= ACTION ITEM =
Could you say how many lines in the records include "computer"? Please give the number by itself.

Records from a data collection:
==================================================

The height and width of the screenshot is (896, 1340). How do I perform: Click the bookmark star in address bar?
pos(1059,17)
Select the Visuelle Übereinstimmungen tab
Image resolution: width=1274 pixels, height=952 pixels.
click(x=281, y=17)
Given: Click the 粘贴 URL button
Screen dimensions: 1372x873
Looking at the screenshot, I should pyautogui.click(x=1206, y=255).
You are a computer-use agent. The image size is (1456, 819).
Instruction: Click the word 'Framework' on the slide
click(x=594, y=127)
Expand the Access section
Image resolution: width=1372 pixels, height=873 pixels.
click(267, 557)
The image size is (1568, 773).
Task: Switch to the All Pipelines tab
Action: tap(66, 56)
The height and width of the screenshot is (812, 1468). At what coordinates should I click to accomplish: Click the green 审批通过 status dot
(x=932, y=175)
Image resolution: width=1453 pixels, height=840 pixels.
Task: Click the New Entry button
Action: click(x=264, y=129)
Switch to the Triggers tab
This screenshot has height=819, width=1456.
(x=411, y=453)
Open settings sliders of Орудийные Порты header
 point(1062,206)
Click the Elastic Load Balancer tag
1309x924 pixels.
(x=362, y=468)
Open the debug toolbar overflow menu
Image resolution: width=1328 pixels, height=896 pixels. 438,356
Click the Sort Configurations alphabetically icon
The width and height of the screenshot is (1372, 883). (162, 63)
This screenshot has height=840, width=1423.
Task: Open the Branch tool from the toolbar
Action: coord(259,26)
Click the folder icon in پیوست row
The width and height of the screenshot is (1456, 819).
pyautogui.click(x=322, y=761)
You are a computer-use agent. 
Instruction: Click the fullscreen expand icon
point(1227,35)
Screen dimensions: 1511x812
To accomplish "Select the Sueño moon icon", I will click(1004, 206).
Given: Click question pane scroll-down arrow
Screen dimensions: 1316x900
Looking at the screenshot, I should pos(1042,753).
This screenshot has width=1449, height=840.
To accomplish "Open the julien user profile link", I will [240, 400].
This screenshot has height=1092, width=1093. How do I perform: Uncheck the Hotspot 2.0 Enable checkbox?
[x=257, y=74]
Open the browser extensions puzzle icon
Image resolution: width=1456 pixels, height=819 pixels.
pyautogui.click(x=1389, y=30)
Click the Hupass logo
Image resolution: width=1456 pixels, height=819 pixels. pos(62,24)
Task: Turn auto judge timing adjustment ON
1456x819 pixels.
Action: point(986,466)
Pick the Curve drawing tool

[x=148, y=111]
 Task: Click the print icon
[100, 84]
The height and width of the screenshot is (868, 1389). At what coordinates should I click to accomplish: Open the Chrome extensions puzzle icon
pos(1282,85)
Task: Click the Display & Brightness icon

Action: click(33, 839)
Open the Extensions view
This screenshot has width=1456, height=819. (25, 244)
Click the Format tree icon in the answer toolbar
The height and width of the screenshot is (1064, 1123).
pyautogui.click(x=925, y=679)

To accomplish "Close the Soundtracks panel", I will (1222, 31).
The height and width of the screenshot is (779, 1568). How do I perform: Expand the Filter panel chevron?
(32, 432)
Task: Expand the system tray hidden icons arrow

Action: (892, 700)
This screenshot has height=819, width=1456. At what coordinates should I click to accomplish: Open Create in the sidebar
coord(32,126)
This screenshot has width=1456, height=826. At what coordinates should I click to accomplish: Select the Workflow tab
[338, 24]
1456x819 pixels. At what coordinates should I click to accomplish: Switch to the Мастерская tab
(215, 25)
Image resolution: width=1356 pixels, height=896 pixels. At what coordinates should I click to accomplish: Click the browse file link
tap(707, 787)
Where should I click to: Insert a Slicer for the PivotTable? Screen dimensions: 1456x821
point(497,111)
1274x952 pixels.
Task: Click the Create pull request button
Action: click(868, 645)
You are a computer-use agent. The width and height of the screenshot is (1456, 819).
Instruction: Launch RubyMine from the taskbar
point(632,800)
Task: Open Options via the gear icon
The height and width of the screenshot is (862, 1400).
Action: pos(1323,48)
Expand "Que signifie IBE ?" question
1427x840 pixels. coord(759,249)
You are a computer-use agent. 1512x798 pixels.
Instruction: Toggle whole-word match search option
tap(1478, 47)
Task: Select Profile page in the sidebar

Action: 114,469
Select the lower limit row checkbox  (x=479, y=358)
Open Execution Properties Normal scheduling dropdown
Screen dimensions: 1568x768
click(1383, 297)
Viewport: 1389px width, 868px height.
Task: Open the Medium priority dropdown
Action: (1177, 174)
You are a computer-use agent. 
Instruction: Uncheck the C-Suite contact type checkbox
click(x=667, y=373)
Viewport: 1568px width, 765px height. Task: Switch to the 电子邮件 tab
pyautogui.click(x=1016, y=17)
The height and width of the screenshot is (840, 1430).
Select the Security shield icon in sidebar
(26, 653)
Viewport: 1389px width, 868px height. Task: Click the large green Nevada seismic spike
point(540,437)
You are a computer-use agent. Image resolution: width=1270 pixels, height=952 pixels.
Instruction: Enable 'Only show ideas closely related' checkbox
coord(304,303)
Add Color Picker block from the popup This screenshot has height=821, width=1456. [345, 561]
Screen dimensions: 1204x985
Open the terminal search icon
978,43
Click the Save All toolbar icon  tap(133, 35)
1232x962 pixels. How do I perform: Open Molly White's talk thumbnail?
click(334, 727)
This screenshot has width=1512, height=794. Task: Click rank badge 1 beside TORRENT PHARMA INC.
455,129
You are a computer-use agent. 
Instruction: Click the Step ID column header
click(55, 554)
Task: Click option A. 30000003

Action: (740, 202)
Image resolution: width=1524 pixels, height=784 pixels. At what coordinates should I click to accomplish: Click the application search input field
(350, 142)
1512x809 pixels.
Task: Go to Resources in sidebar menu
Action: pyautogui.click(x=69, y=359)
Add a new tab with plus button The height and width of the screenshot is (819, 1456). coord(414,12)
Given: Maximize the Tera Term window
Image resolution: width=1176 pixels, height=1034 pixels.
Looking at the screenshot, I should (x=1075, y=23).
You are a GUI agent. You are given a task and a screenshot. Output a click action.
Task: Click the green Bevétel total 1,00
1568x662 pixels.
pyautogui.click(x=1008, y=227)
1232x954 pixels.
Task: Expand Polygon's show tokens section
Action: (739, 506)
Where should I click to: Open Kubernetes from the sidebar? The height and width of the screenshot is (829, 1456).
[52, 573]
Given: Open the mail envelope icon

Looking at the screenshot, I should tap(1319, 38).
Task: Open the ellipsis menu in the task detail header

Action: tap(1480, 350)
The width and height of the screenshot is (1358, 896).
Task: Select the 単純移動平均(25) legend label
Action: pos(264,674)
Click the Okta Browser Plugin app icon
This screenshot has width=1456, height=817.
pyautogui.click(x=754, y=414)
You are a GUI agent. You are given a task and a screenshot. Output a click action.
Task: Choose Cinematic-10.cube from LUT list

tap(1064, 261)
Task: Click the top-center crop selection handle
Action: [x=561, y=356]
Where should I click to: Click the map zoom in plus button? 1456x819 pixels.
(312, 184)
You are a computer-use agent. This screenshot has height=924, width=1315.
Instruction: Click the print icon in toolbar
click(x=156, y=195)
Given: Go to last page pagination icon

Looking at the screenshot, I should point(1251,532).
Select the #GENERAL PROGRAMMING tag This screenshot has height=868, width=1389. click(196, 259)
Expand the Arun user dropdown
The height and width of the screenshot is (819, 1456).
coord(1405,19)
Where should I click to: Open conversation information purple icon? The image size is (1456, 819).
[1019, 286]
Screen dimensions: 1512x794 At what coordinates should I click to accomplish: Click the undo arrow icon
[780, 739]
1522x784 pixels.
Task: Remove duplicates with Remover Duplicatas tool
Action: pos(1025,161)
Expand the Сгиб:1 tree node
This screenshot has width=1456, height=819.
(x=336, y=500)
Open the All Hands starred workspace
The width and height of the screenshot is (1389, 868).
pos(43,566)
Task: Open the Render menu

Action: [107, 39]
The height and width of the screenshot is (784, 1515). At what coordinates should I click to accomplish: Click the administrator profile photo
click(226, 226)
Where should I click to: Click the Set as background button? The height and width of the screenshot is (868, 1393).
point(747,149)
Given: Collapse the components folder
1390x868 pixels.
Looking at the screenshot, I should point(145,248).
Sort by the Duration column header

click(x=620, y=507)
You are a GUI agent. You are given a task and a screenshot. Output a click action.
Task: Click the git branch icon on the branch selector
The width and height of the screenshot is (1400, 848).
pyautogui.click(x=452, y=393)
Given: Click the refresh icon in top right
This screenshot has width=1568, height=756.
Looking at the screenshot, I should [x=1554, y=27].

==================================================

= YOUR RESPONSE =
8